◆ Task item
Beginning with the line where "Where should I" appears, set down each line exactly until the records below end, and omit the pictures.

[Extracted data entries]
--------------------------------------------------
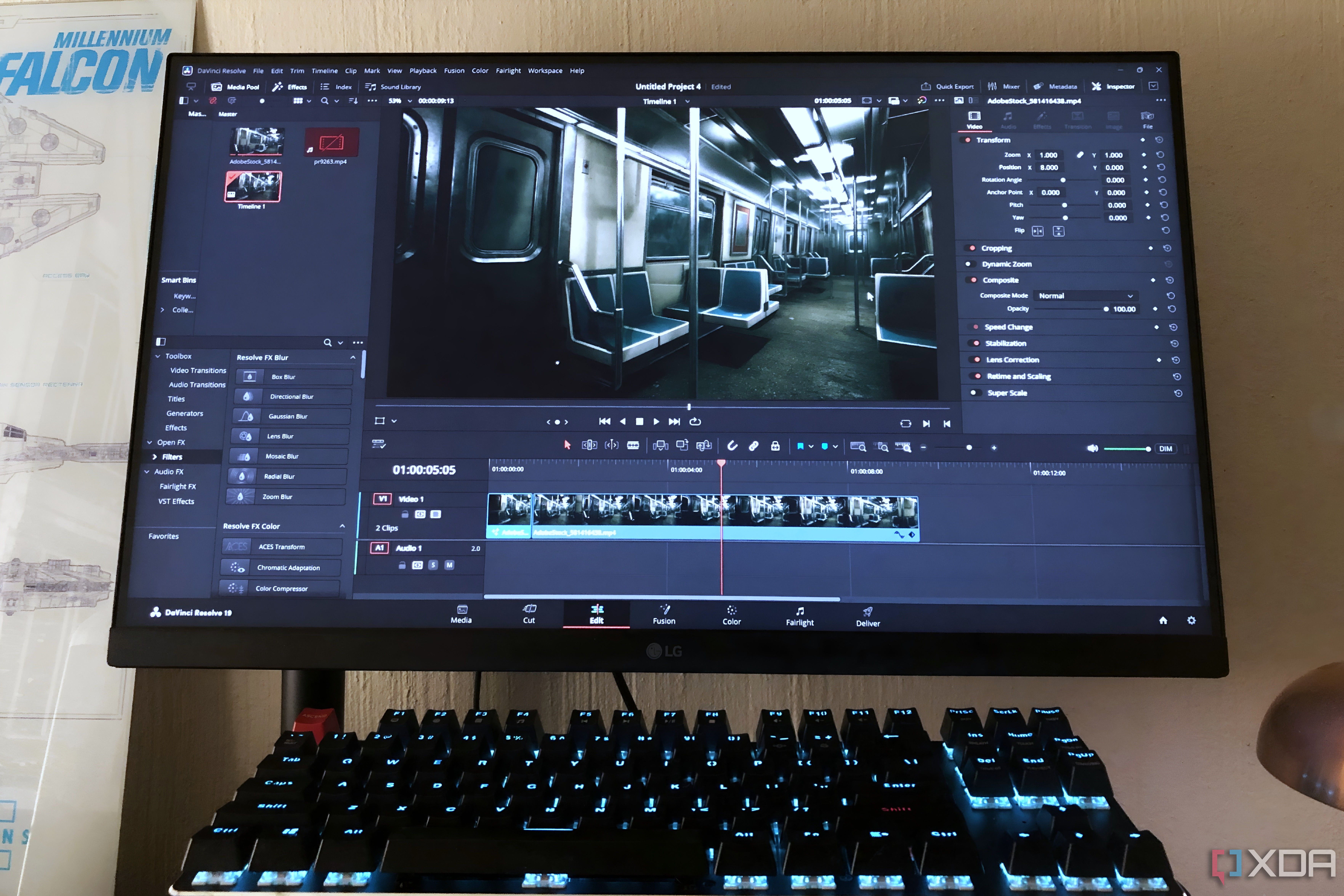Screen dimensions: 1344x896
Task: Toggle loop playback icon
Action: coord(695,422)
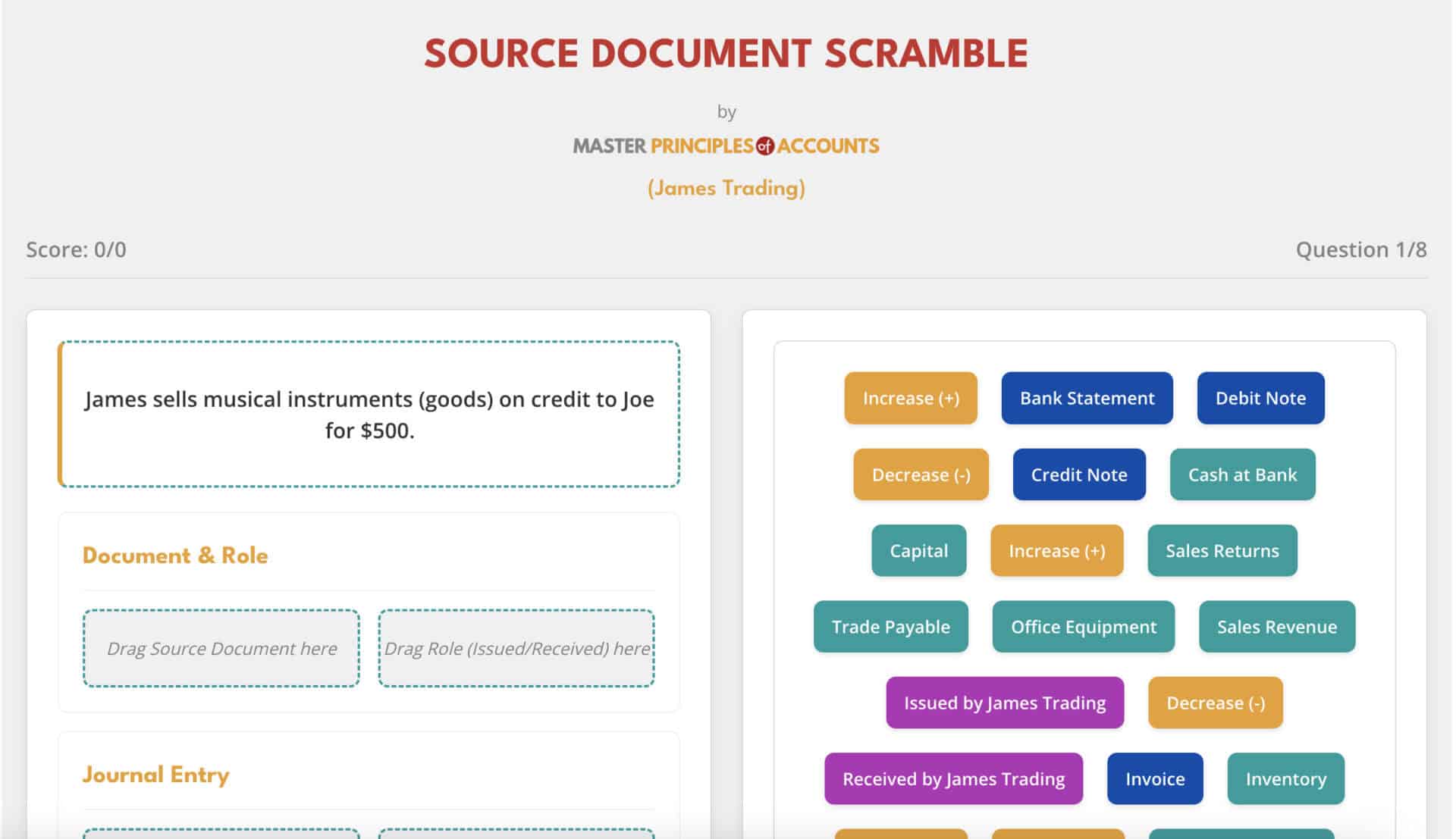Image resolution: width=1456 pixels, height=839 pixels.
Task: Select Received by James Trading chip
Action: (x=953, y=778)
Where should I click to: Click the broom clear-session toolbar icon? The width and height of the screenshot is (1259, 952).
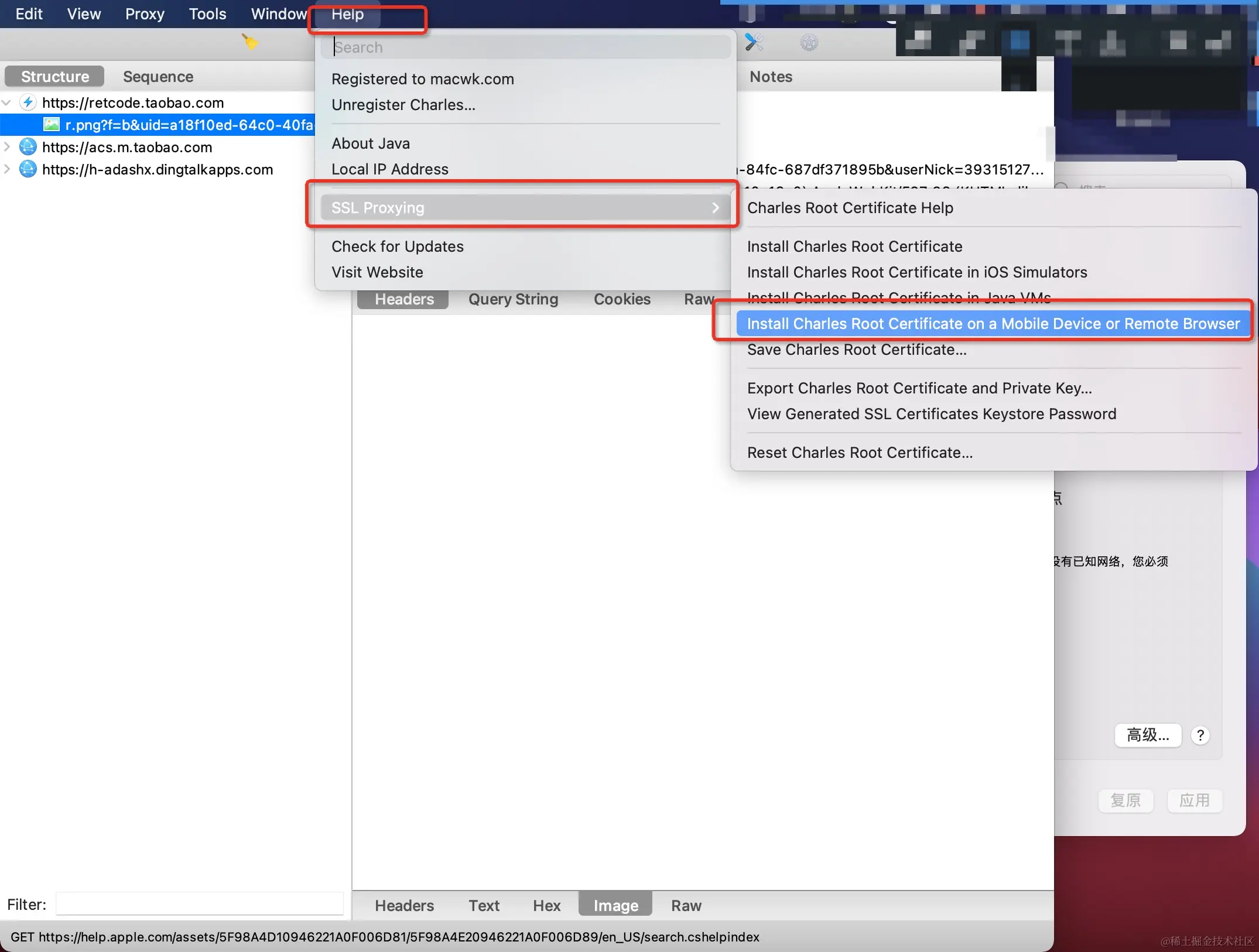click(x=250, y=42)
--------------------------------------------------
◆ Solution to this problem
Where should I click to: Click the broom clear-session toolbar icon? The width and height of the screenshot is (1259, 952).
click(x=250, y=42)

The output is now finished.